/---

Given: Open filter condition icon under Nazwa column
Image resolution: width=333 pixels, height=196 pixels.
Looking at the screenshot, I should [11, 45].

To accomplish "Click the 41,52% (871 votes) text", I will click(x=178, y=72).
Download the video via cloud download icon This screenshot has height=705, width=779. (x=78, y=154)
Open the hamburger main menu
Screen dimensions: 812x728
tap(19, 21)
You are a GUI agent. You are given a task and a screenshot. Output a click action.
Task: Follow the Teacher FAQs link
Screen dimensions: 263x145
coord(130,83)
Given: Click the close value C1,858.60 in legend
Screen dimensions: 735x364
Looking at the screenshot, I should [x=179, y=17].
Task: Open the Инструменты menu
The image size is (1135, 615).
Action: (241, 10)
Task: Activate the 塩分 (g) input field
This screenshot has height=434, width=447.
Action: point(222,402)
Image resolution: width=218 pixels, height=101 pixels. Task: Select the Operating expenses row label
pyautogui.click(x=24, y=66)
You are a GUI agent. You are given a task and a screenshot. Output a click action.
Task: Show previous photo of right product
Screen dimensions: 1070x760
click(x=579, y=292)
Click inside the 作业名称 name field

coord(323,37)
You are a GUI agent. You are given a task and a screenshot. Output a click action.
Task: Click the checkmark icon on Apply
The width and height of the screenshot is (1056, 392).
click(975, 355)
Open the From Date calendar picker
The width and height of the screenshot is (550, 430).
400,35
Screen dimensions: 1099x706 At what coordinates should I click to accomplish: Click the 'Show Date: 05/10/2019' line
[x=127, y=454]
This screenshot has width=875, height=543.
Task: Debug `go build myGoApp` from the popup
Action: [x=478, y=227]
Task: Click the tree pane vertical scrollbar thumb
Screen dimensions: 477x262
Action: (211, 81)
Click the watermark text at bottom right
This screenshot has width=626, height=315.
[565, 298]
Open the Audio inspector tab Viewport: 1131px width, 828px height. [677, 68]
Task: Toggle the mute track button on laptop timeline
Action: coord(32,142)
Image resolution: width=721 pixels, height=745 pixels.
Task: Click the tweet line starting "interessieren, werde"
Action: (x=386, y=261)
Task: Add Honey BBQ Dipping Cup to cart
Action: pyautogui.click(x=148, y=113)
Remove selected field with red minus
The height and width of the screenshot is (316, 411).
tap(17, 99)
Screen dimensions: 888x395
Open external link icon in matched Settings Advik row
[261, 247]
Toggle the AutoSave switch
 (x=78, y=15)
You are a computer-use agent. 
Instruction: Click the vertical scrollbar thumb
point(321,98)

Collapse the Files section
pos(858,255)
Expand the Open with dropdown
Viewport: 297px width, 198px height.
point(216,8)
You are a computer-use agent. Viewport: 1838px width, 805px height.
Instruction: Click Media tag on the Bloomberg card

\---

Using the records given above, list every line that includes the word "computer".

COMPLETED TASK |
You are a computer-use agent. 
You are a computer-use agent. Viewport: 1838px width, 805px height.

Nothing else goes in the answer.